O destaque para o dia também foi a disparada do dólar ante o real, que fechou em alta pela quarta sessão consecutiva, indo ao patamar de R$ 2,22 pela primeira vez em quatro anos e sem atuação do Banco Central (BC), após o chairman do Federal Reserve (Fed, banco central americano), Ben Bernanke, sinalizar que pode reduzir o programa de estímulo da autoridade monetária americana ainda neste ano.
A moeda americana ganhou 1,94% e foi a R$ 2,2205 na venda, maior patamar no fechamento desde 27 de abril de 2009, quando ficou em R$ 2,221. Também foi a maior alta diária desde dezembro de 2011. Segundo dados da Bolsa de Valores de São Paulo (Bovespa), o giro financeiro ficou em torno de US$ 3,9 bilhões (cerca de R$ 7,8 bilhões). Nestes quatro últimos pregões, o dólar acumulou alta de 4,08% sobre o real.
Para o analista da Safras & Mercado, Paulo Molinari, essa alta no câmbio vai exigir forte atuação do BC nos próximos dias, visto que o país vive uma crise inflacionária, que poderá aumentar inclusive os custos com combustíveis.
Por outro lado, o mercado ainda está de olho no desenvolvimento da safra nova dos Estados Unidos, onde projeções apontam para redução na área plantada de milho. Nesta tarde, a consultoria Informa Economics reduziu sua previsão de plantio de milho dos EUA para 95,262 milhões de acres, contra 96,827 milhões anteriormente. Para a soja, a estimativa de plantio caiu para 77,756 milhões de acres, ante 78,286 milhões anteriormente. A empresa ainda estimou a produção de milho no país em um recorde de 14,078 bilhões de bushels, enquanto a safra de soja foi vista em 3,366 bilhões de bushels.

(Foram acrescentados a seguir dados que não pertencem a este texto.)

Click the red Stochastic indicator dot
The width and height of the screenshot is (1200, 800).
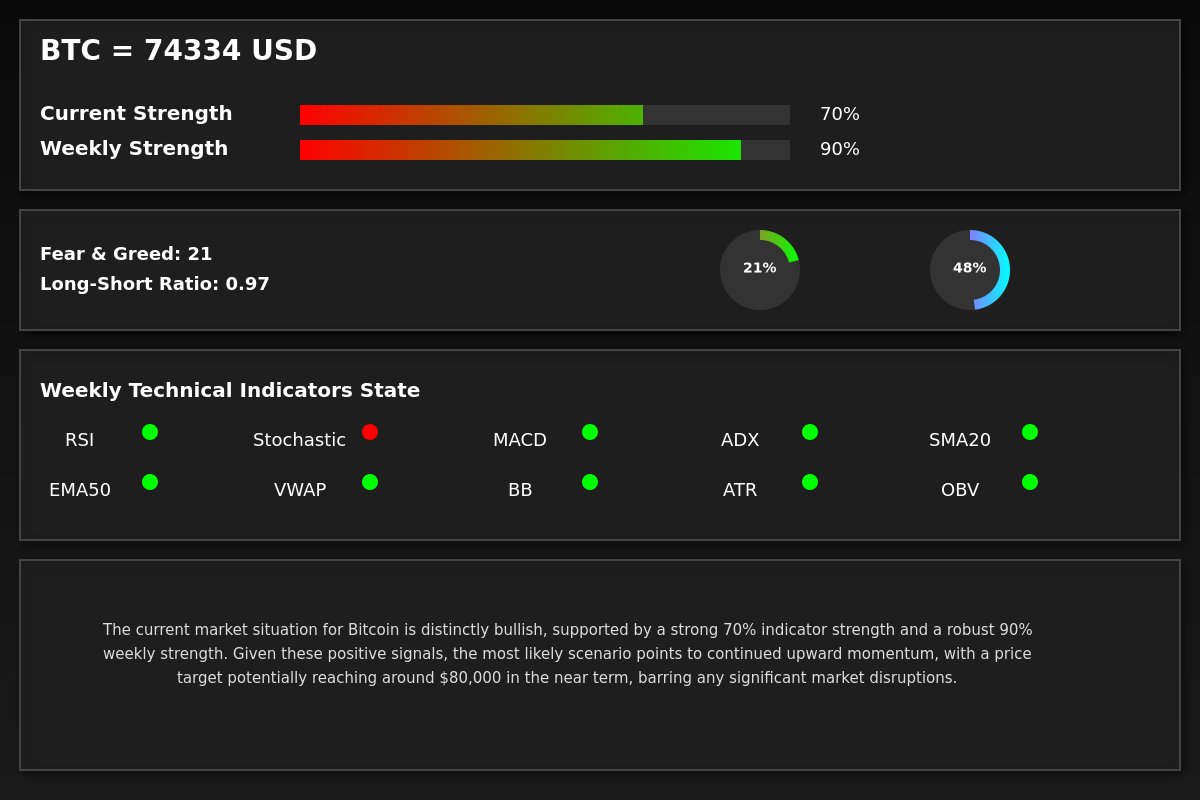(370, 432)
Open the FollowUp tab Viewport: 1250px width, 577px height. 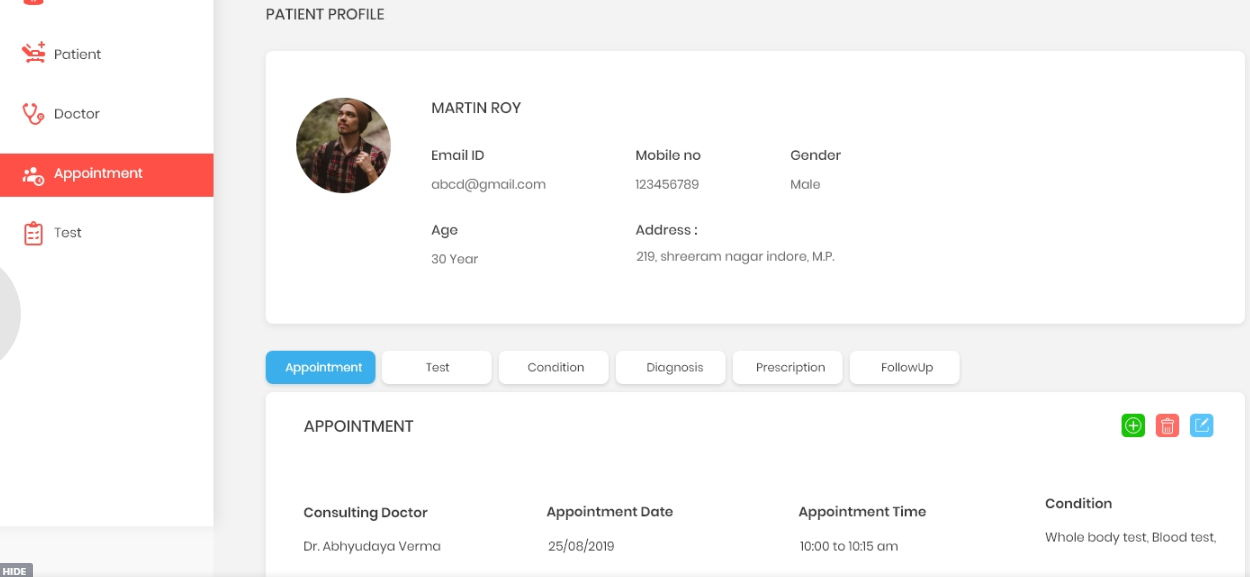click(904, 367)
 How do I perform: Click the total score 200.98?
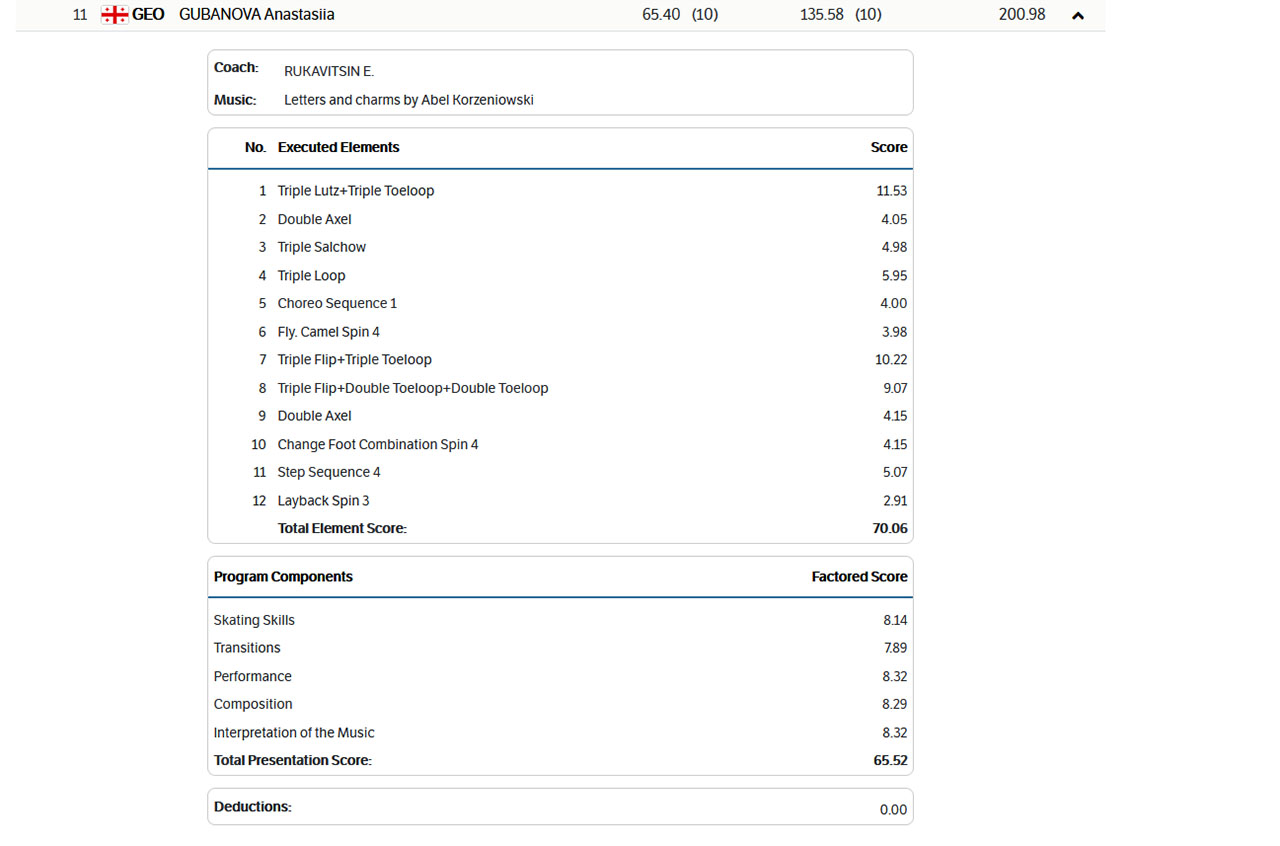tap(1021, 15)
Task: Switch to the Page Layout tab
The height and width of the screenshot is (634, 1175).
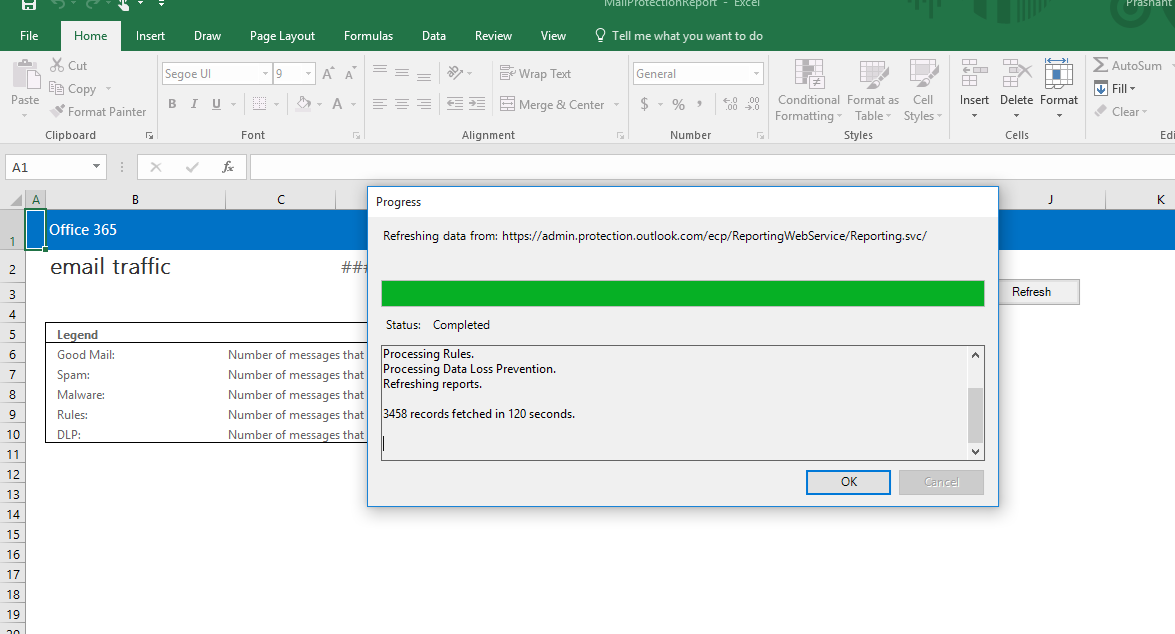Action: click(282, 36)

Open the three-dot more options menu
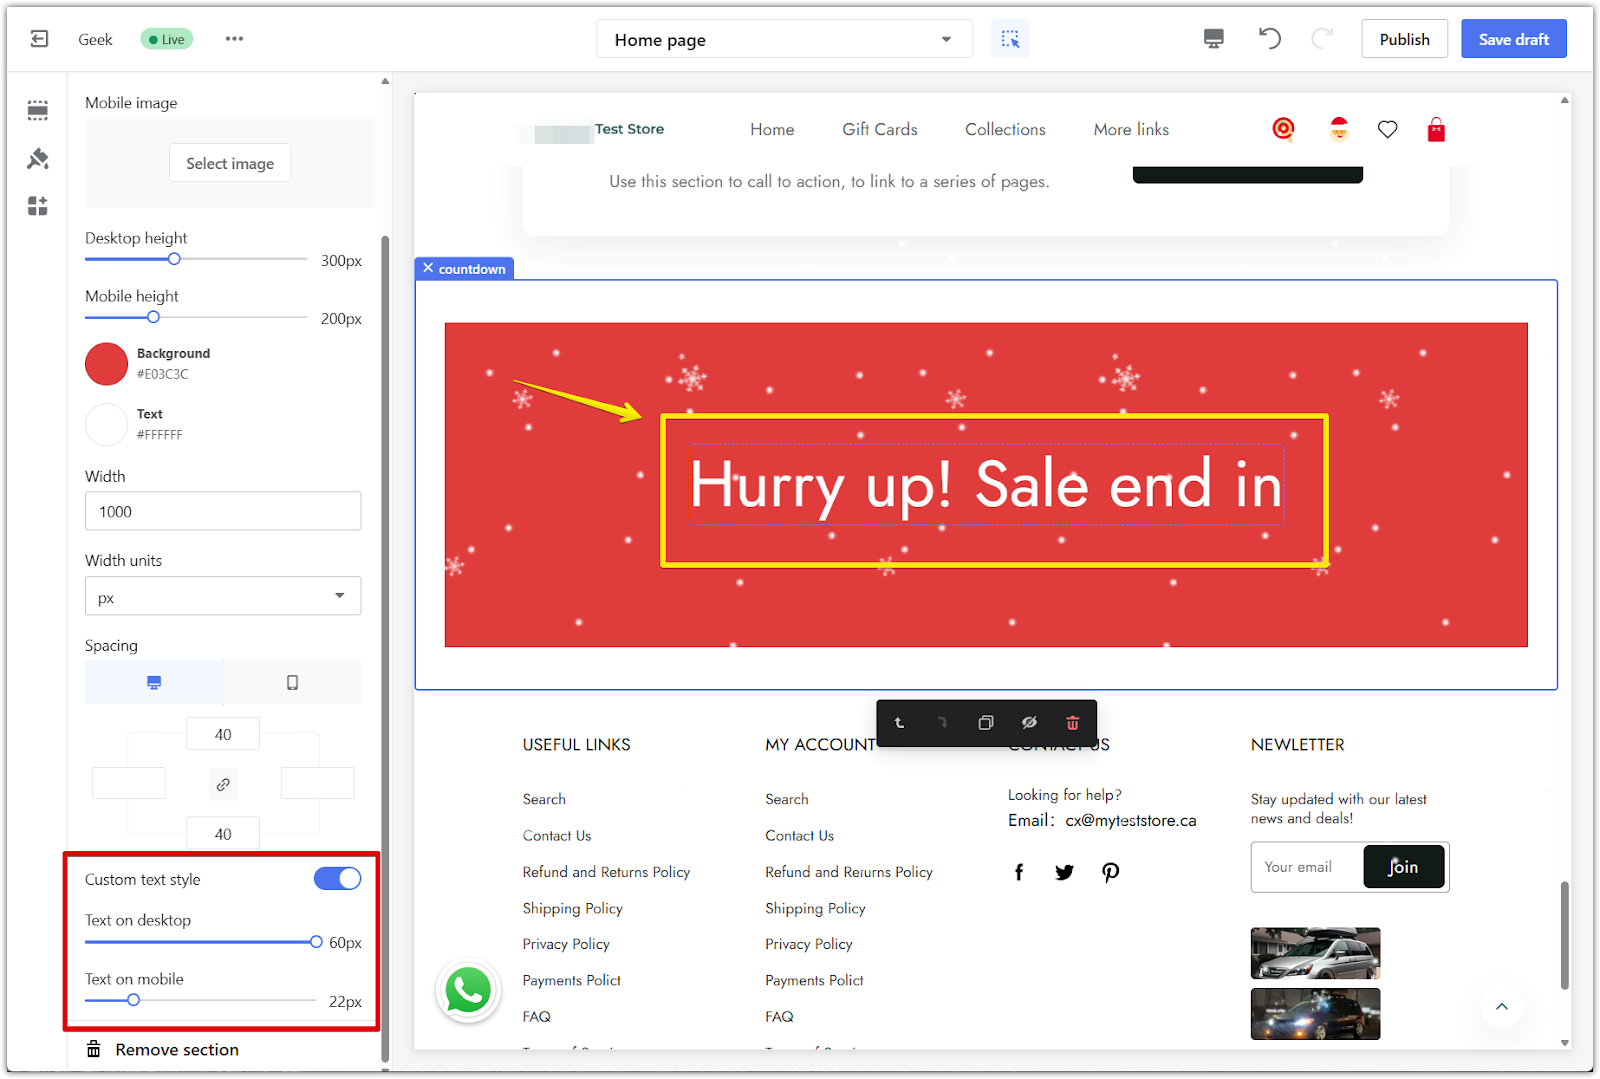(x=234, y=39)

Molinari afirma que as atenções do mercado devem se voltar para o próximo relatório do Departamento de Agricultura dos EUA (USDA) trazendo informações da área plantada efetiva no país e os estoques trimestrais ainda existentes nas reservas, a ser divulgado no dia 28 de junho. Na previsão do analista, a área de milho deverá ser reduzido em até 2 milhões de acres, mas notícia já foi absorvida pelos preços.
O que confirma a escassez tanto da soja quanto no milho são os altos prêmios nos portos norte-americanos. Este cenário, favorece os preços no mais longo prazo.